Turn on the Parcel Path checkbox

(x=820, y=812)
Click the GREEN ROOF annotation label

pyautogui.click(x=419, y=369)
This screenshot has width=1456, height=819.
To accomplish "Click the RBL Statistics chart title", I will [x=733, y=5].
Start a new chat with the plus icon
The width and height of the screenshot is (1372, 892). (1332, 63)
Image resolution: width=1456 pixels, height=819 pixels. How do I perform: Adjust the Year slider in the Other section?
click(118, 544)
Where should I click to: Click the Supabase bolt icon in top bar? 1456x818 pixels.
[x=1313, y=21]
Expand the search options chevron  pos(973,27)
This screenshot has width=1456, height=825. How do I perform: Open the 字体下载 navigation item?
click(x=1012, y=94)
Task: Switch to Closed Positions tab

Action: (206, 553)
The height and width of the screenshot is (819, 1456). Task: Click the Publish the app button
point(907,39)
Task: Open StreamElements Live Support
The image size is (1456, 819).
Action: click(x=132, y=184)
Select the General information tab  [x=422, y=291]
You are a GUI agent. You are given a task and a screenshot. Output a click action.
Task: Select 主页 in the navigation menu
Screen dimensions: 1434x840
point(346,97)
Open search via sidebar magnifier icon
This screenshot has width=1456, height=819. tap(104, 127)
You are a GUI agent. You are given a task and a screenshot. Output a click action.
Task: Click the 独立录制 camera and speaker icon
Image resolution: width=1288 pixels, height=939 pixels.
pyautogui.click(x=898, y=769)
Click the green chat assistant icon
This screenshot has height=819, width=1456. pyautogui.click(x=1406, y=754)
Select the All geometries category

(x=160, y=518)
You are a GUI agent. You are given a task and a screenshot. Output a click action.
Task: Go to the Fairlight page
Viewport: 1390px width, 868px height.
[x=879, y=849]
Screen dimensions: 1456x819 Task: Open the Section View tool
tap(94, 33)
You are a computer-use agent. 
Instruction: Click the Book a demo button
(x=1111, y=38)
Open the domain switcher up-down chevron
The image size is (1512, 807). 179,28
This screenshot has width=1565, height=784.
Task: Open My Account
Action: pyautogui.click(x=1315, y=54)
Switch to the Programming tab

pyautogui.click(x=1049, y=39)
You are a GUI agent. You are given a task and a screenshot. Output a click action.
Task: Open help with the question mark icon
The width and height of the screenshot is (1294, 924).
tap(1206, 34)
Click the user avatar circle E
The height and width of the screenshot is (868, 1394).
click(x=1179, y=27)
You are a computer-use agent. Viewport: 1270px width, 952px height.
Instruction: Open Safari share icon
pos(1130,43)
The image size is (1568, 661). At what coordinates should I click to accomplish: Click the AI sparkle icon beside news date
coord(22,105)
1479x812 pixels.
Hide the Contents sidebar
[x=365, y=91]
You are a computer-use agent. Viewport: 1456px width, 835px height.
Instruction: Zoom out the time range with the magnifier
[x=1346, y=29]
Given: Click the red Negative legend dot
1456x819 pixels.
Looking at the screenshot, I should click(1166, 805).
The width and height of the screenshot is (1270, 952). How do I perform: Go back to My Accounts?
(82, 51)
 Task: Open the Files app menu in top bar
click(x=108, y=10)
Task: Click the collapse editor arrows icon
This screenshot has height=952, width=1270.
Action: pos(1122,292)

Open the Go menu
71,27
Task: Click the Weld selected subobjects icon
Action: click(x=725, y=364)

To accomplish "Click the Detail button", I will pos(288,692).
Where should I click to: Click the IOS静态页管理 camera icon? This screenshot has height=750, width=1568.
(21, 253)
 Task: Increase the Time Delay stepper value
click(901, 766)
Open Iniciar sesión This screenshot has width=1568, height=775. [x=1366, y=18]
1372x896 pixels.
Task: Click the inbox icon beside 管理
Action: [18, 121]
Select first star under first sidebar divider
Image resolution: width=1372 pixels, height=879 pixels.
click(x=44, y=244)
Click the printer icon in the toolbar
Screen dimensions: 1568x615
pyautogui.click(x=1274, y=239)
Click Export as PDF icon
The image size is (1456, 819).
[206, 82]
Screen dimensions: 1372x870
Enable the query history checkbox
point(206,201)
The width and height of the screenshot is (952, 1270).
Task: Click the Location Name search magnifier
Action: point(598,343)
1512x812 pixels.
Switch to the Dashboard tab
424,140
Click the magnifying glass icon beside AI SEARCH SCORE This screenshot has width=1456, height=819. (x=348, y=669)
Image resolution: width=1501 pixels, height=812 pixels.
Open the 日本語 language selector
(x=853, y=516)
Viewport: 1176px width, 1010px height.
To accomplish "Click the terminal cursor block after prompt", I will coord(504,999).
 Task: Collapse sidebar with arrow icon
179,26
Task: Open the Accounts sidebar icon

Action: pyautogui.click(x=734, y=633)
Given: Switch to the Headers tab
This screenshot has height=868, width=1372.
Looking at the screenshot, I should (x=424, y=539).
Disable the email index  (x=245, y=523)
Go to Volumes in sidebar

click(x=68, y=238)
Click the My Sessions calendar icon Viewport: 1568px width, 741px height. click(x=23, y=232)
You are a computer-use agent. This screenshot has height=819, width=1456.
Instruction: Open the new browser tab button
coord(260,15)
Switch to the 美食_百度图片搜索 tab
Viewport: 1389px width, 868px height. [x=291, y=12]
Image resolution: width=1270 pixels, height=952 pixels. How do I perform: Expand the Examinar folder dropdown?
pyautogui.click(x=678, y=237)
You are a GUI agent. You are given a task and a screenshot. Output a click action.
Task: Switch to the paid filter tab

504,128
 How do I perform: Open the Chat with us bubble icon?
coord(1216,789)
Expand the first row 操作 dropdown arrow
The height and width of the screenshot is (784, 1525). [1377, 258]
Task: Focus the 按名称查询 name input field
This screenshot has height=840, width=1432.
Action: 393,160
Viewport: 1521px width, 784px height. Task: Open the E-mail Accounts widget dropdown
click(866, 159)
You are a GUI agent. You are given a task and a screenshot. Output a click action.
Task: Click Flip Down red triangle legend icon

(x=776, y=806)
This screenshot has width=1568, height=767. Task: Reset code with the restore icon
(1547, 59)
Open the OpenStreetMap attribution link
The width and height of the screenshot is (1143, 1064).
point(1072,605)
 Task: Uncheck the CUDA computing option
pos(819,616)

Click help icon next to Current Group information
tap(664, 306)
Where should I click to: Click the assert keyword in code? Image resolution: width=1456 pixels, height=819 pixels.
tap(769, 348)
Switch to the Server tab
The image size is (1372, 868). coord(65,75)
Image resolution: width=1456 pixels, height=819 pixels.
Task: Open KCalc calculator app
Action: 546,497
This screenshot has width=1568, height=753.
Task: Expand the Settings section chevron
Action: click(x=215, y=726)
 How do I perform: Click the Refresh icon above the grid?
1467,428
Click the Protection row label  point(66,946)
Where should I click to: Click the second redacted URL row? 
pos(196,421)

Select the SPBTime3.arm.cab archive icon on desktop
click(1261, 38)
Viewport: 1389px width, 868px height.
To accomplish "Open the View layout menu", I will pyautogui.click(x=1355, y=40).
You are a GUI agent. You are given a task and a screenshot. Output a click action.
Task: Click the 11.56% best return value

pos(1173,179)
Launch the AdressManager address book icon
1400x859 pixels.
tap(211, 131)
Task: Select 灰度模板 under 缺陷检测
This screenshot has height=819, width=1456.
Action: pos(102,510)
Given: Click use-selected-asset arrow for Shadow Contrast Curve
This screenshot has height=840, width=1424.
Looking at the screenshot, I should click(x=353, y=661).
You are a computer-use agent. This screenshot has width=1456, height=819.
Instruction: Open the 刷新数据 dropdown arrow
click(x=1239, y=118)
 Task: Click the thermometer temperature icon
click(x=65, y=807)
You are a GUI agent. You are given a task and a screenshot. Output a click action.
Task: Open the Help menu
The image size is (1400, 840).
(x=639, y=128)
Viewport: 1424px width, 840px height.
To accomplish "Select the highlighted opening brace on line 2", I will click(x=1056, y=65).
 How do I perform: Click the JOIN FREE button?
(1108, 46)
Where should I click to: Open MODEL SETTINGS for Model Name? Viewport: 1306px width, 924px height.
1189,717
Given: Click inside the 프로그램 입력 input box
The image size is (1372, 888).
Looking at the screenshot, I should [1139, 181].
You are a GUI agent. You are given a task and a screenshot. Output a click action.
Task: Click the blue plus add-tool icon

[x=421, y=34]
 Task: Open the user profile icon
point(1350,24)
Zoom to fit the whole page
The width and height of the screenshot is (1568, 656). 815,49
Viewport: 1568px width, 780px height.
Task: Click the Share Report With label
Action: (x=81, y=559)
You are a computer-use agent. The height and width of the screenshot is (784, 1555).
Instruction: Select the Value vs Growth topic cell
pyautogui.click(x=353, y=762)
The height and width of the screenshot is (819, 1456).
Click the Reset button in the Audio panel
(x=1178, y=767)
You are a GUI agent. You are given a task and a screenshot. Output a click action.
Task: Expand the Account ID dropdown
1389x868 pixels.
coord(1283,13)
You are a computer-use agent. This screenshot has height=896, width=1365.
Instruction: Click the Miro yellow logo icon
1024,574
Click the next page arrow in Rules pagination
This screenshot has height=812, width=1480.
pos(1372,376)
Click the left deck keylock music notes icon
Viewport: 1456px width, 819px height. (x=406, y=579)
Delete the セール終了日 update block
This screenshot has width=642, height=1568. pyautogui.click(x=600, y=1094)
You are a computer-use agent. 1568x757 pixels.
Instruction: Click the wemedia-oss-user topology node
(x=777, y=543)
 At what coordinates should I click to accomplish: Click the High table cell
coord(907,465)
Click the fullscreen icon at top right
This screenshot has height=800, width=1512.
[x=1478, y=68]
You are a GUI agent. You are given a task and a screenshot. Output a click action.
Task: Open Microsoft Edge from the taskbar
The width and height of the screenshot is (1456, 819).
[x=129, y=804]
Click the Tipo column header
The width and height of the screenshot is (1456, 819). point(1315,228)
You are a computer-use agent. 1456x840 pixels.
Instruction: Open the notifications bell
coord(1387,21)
--------------------------------------------------
Look above for the line with "Where should I click to: Open" and the line with "has height=896, width=1365.", and reproduce exactly those two lines plus every line between, nothing more.

▸ REPLY TO THE TASK:
Where should I click to: Open MODEL SETTINGS for Model Name? Viewport: 1306px width, 924px height.
1189,717
Given: Click inside the 프로그램 입력 input box
The image size is (1372, 888).
Looking at the screenshot, I should [1139, 181].
You are a GUI agent. You are given a task and a screenshot. Output a click action.
Task: Click the blue plus add-tool icon

[x=421, y=34]
 Task: Open the user profile icon
point(1350,24)
Zoom to fit the whole page
The width and height of the screenshot is (1568, 656). 815,49
Viewport: 1568px width, 780px height.
Task: Click the Share Report With label
Action: (x=81, y=559)
You are a computer-use agent. The height and width of the screenshot is (784, 1555).
Instruction: Select the Value vs Growth topic cell
pyautogui.click(x=353, y=762)
The height and width of the screenshot is (819, 1456).
Click the Reset button in the Audio panel
(x=1178, y=767)
You are a GUI agent. You are given a task and a screenshot. Output a click action.
Task: Expand the Account ID dropdown
1389x868 pixels.
coord(1283,13)
You are a computer-use agent. This screenshot has height=896, width=1365.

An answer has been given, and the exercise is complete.